見送られて
玄関には、黒子のお姉ちゃんがいた。
「赤ずきん」
「黒子のお姉ちゃん」
じっとこっちを見てくる。
どうしたんだろうと、首を傾げていると近づいてきた。
顔を見ようと上を向くが、赤いずきんが邪魔で見ることができなかった。
ずきんのフード部分を取ろうと触る。
取る前に、黒子のお姉ちゃんの手が頭に乗せられた。
「行くのね」
「うん」
頭を撫でられる。
「赤ずきん、気を付けるのよ」
「? うん」
お姉ちゃんの声が、少しだけだけど震えていた。
どうしたのだろう。
顔を見たいけど、頭を撫でられていて見ることができない。
「黒子のお姉ちゃん・・・・・・」
「赤ずきん!」
「お姉ちゃん!」
どうしたの?と言うおうとしたらみんなが来た。
頭から黒子のお姉ちゃんの手が離れる。
顔を見ようとしたら、小さい子に抱き着かれて見ることができなかった。
「赤ずきんのお姉ちゃん、行っちゃうの?」
「まだ、行くの早いよ」
「朝ごはん、一緒に食べられなかったんだよ」
小さい子達が抱き着いたり、手を掴んだりしてきた。
不満そうな顔をして言ってくる。
「こら! わがまま言わないの」
「赤ずきんが困っているでしょ」
お姉ちゃん達が、小さい子達を引き離す。
やだと言うが、顔は笑っていた。
行ってほしくないというのはホントだろう。
でも、この子達だってわかっている。
おばあさんの家に行くのは、幸せになるために必要なことなのだ。
「コブ大丈夫?」
「うん、大丈夫だよ」
「道わかる?」
「うん、昨日聞いたからわかるよ」
「手紙書いてね」
「うん」
「いつでも来ていいからね」
「うん。絶対また来るよ」
代わる代わる声をかけらていると、シスターが籠を持って来た。
「お待たせ」
「シスター」
「はい、赤ずきん」
「ありがとう」
籠を渡された。
布で蓋をされて、籠の中が見えないようにされている。
「おばあさん、風邪を引いているらしいの。

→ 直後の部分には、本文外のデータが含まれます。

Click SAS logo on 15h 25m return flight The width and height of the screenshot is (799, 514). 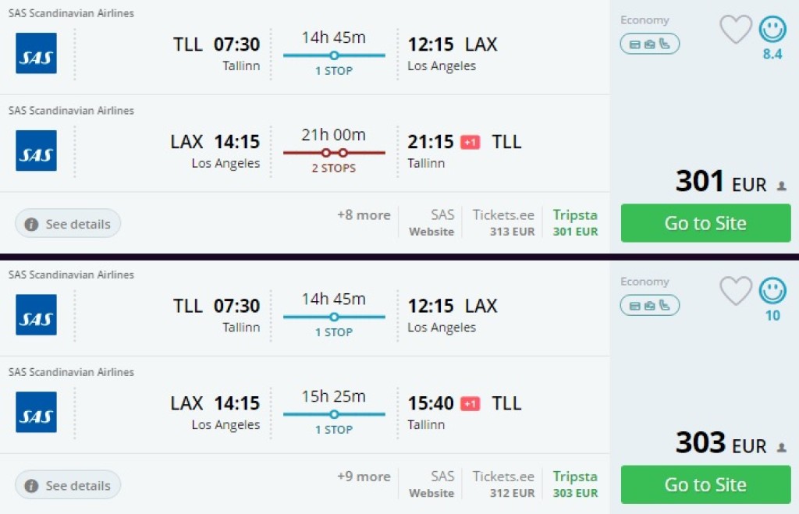[x=36, y=412]
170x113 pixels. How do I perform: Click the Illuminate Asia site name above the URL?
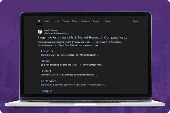pos(50,30)
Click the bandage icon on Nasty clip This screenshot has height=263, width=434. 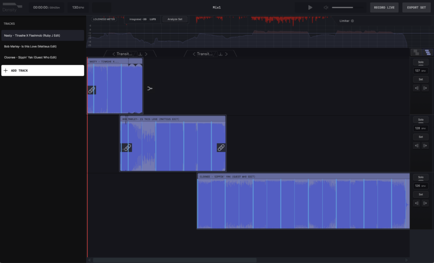pos(92,90)

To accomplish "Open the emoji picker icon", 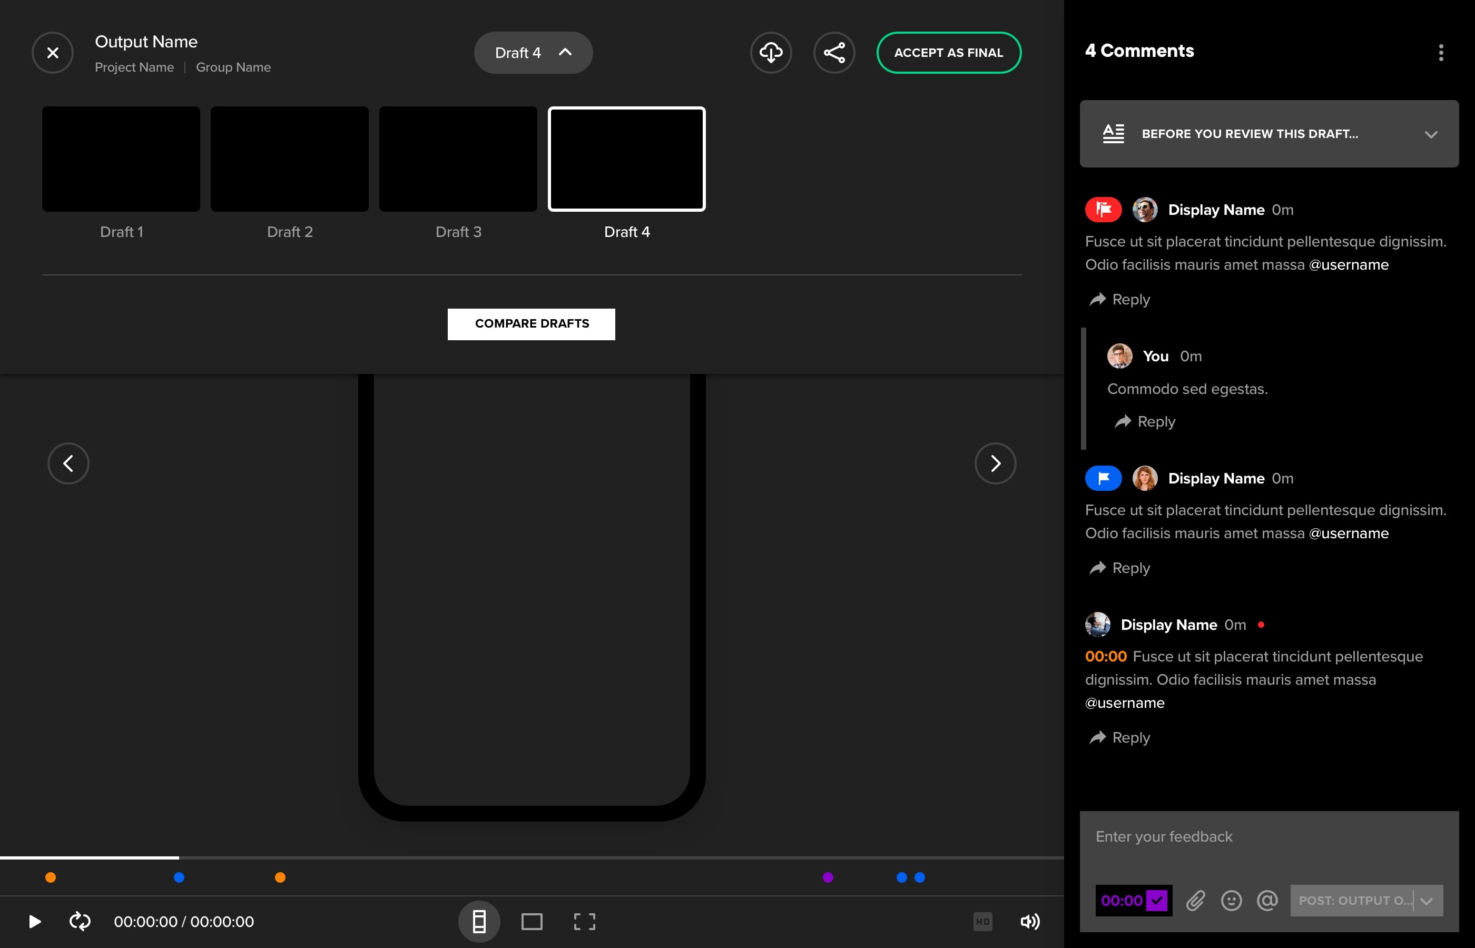I will (x=1231, y=901).
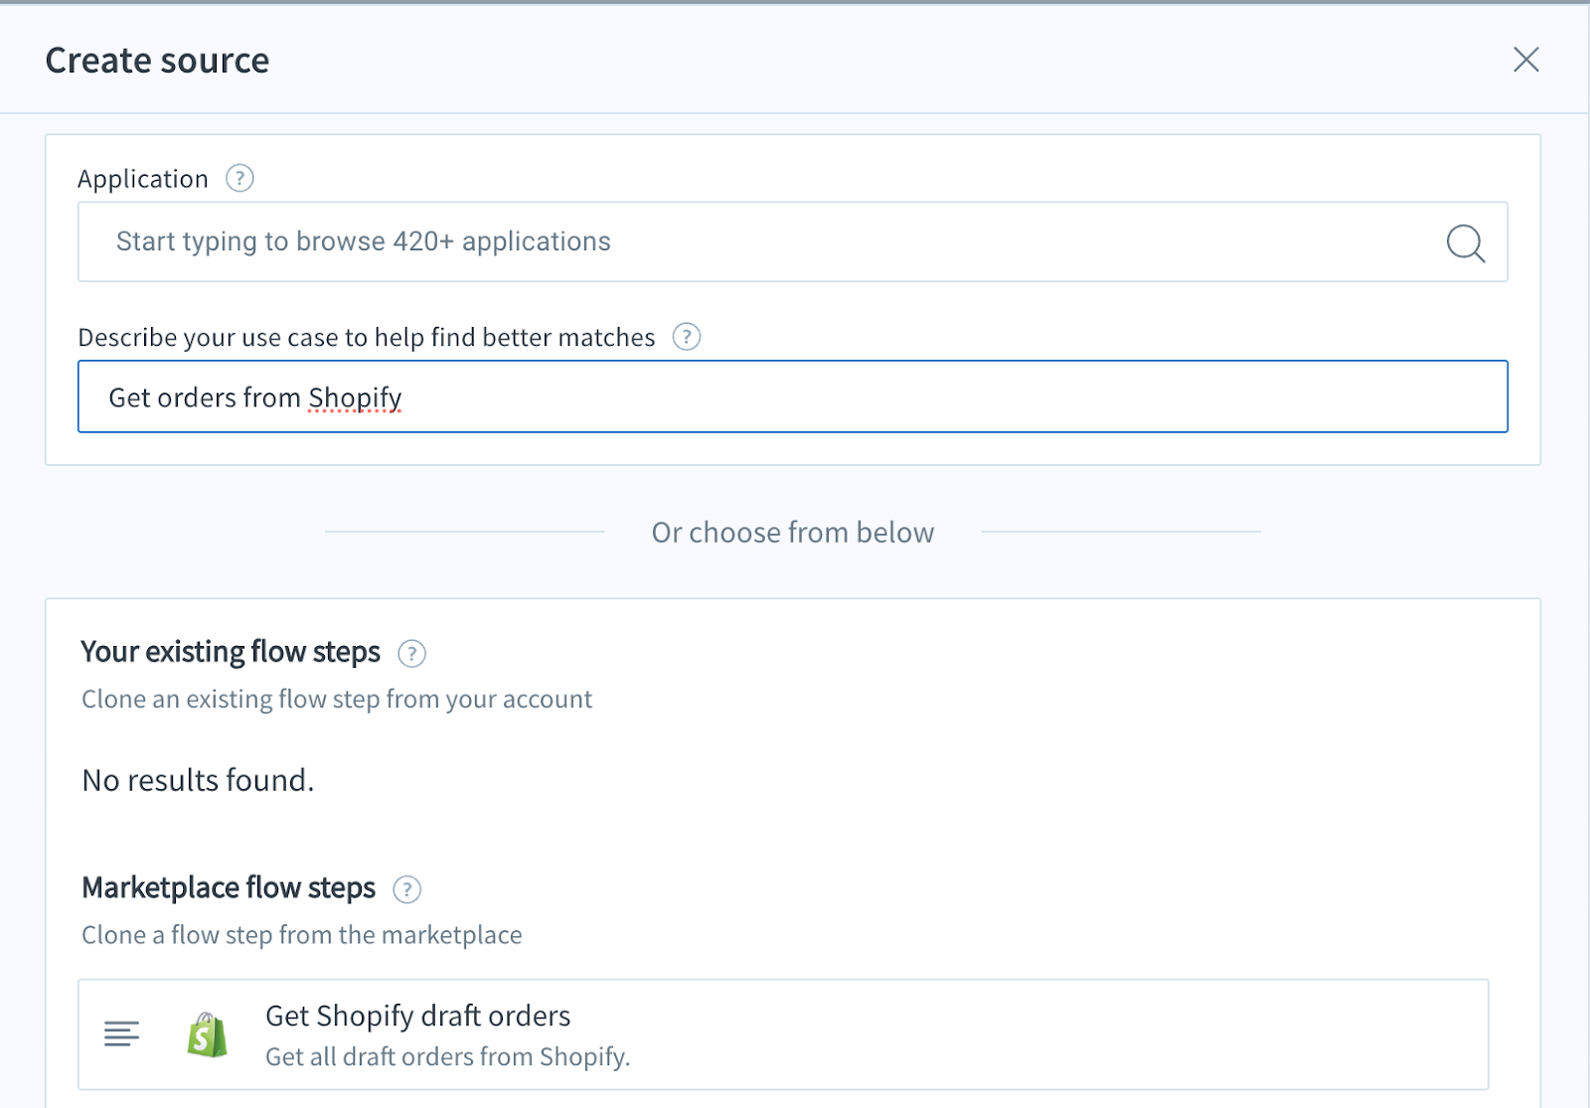Image resolution: width=1590 pixels, height=1108 pixels.
Task: Select the Shopify bag icon
Action: (x=206, y=1033)
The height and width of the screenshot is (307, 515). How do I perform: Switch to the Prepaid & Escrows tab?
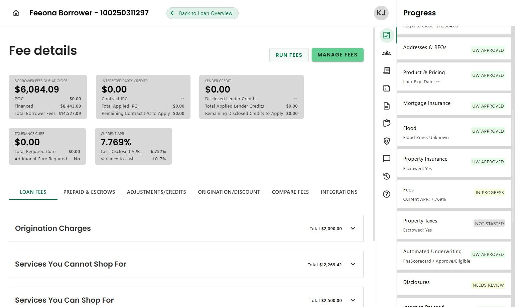click(89, 192)

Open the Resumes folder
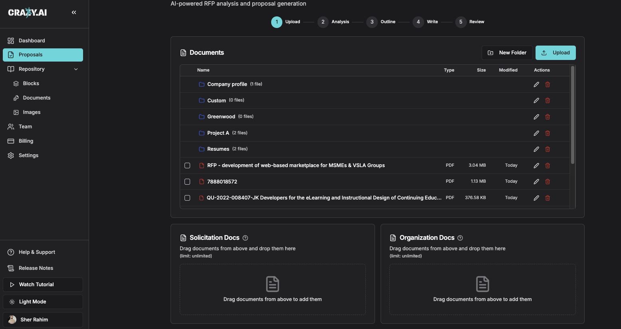pyautogui.click(x=218, y=149)
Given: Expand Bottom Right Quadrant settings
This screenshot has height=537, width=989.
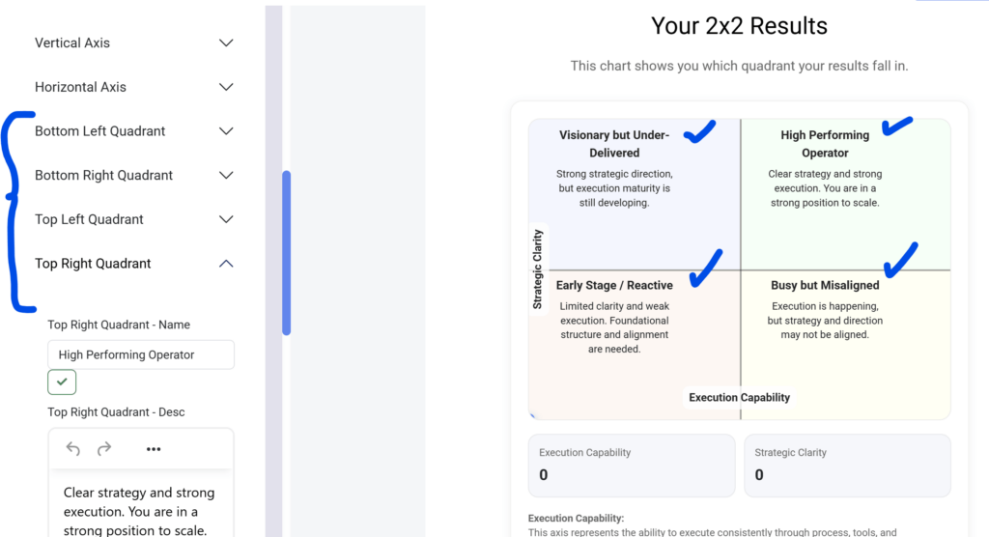Looking at the screenshot, I should tap(226, 176).
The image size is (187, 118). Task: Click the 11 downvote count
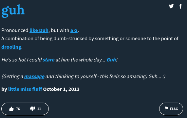(39, 109)
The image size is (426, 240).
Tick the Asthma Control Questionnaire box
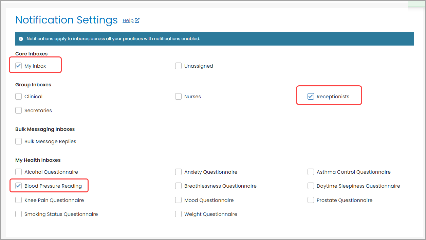point(311,172)
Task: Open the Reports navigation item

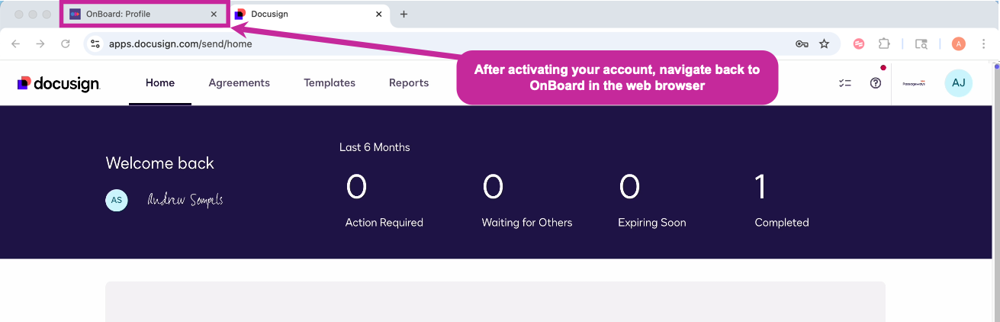Action: pos(409,83)
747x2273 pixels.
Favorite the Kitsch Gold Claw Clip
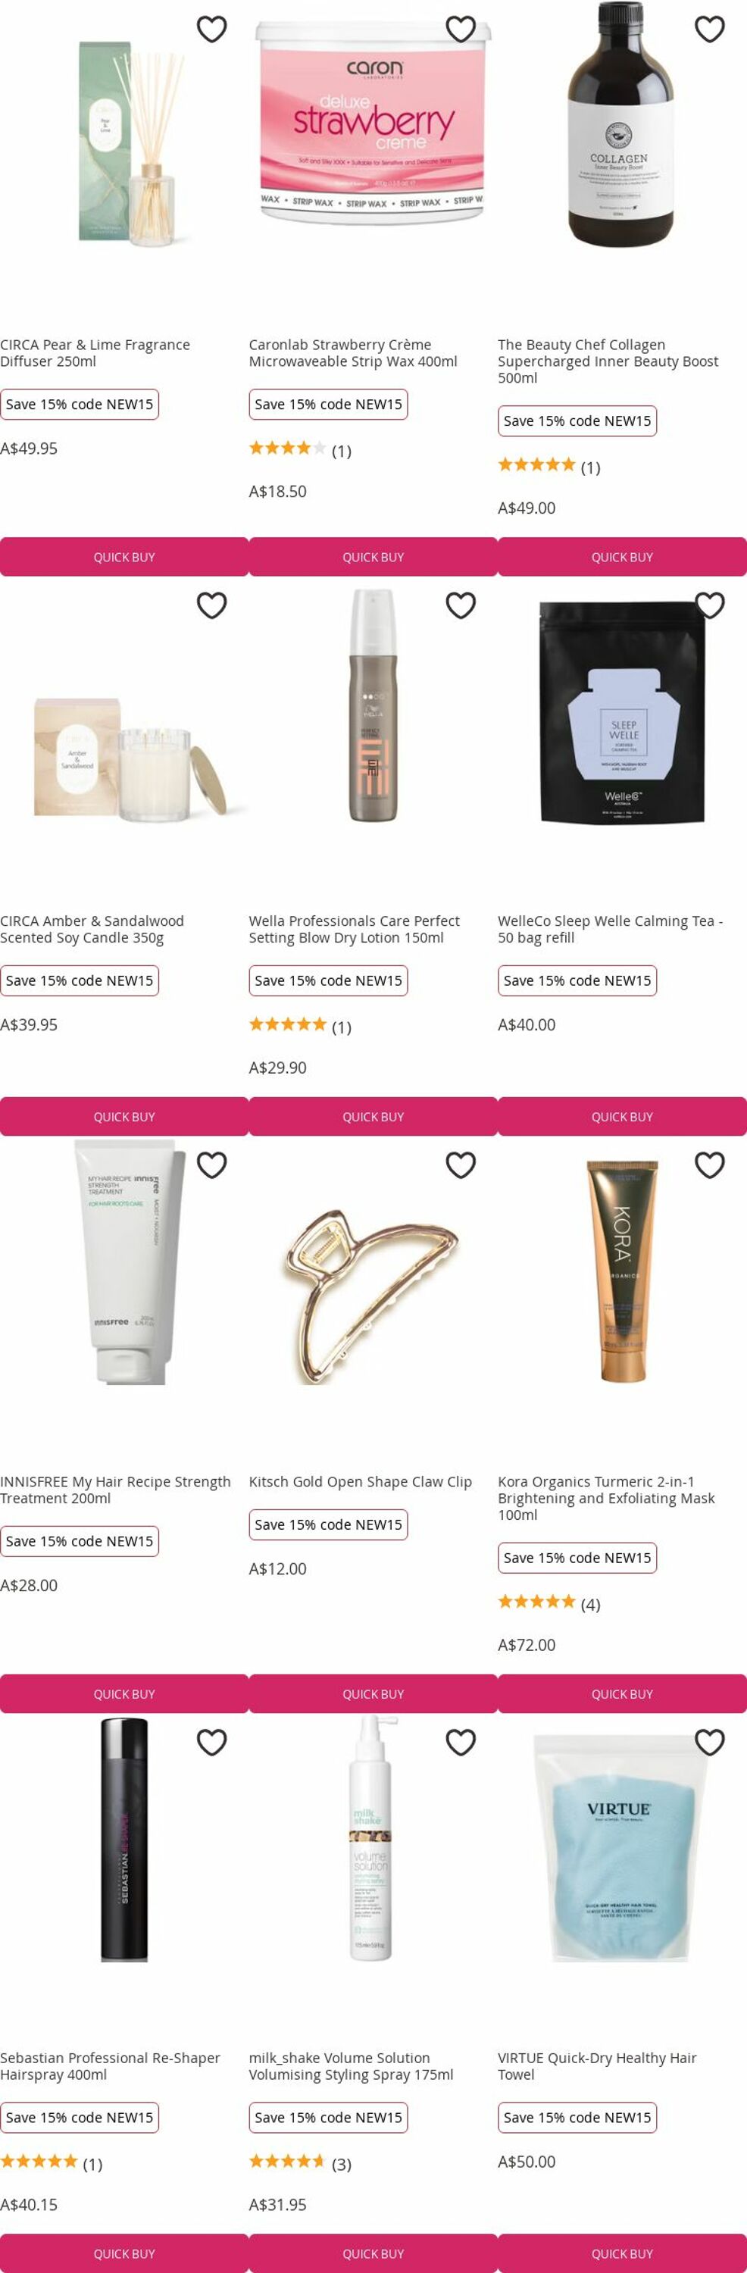460,1165
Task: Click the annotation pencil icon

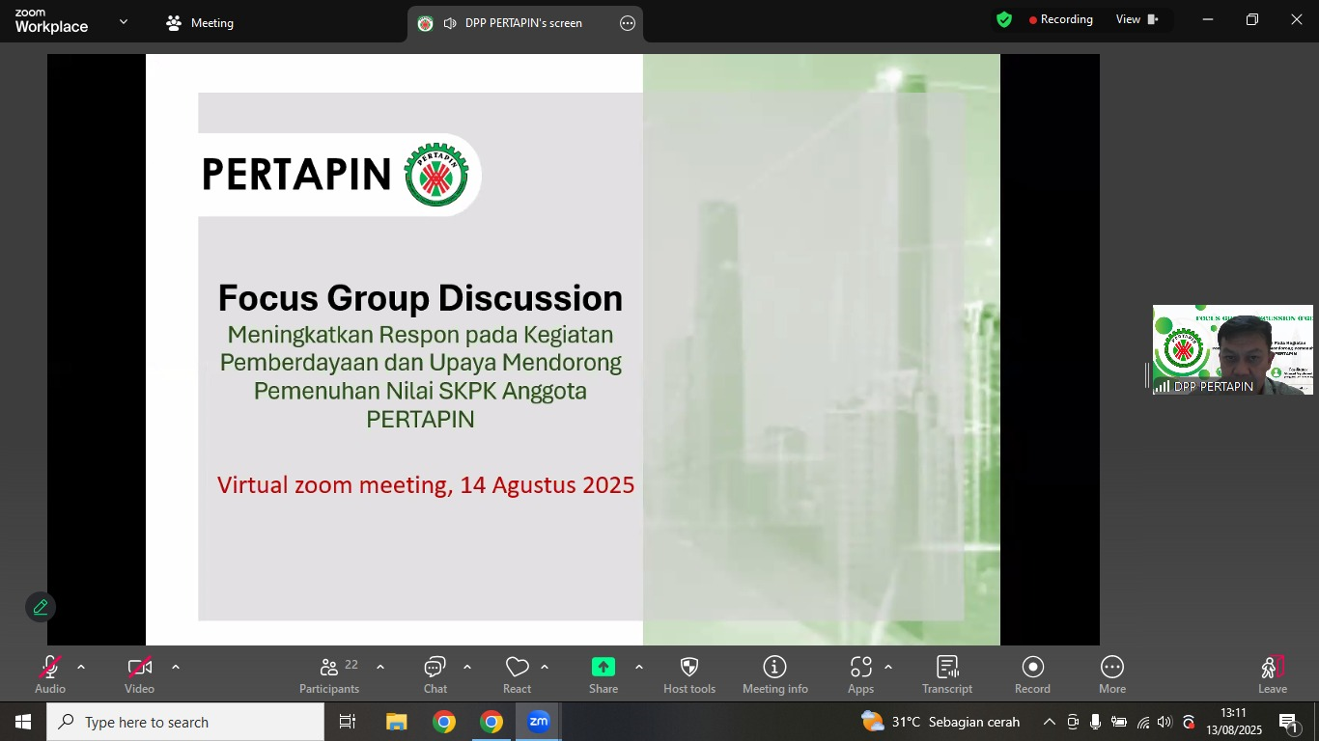Action: 41,607
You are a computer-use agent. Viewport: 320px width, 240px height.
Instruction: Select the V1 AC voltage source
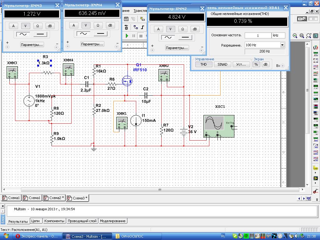pos(29,101)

風邪にいいワインを持って行って飲ませてあげて」
「わかった」
布を捲って籠の中を覗くと、小さなパンが2つと小さいワインの瓶が入っていた。
「シスター、今までありがとう」
「私の方こそ、ありがとう。元気でね」
「うん」
「赤ずきん、元気でね」
「気を付けてね」
「また会おうね」
「またね」
「みんな、ありがとう。いってきます」
みんなに見送られる中、ちらりと、黒子のお姉ちゃんを見た。
いつもと変わらない様子で、手を振ってくれていた。
お姉ちゃんも寂しかったのかなと思いながら、前を向いて歩き出した。
難産だった。何で赤ずきんがでてきたんだろう。支障ないからいいけど・・・・・・。